Les chercheurs ont également constaté que les hommes et les femmes réagissaient différemment au médicament, en fonction des niveaux d’hormones sexuelles présentes dans leur organisme. Par exemple, les hommes qui affichaient un taux élevé d’œstrogènes semblaient avoir moins de souvenirs perturbants une semaine après avoir regardé les vidéos. En revanche, les femmes ont montré l’effet inverse : après avoir reçu une dose d’hydrocortisone, des niveaux élevés d’œstrogènes semblaient les rendre plus sensibles aux mauvais souvenirs involontaires. L’équipe a rapporté un effet similaire, quoique moins prononcé, pour la progestérone.
Bien que certaines conditions hormonales spécifiques rendent l’hydrocortisone potentiellement nocive — et bien que le traumatisme induit par le film ne reflète pas exactement le phénomène observé lors de réels traumatismes —, sa capacité à accélérer le processus d’oubli des souvenirs intrusifs pourrait aider à concevoir des traitements plus ciblés pour les hommes et les femmes atteints de TSPT, basés sur des profils hormonaux individuels.
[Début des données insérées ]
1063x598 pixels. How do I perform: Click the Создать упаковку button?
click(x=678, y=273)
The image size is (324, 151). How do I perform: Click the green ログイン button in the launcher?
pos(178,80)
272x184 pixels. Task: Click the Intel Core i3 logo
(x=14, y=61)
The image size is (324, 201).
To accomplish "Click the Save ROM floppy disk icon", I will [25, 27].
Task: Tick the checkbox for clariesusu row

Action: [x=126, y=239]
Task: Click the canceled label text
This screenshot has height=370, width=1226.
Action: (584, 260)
D’autres expérimentations, à plus grande échelle, seront menées pour confirmer ces effets. Un autre essai clinique en double aveugle, randomisé et contrôlé par placebo est en cours à l’hôpital Mount Sinai de New York et à l’hôpital de Tel Hashomer, en Israël : 220 survivants de « vrais » traumatismes seront invités à participer à cet essai ; certains recevront une dose de 180 mg d’hydrocortisone. Les résultats préliminaires seront disponibles à la mi-2023.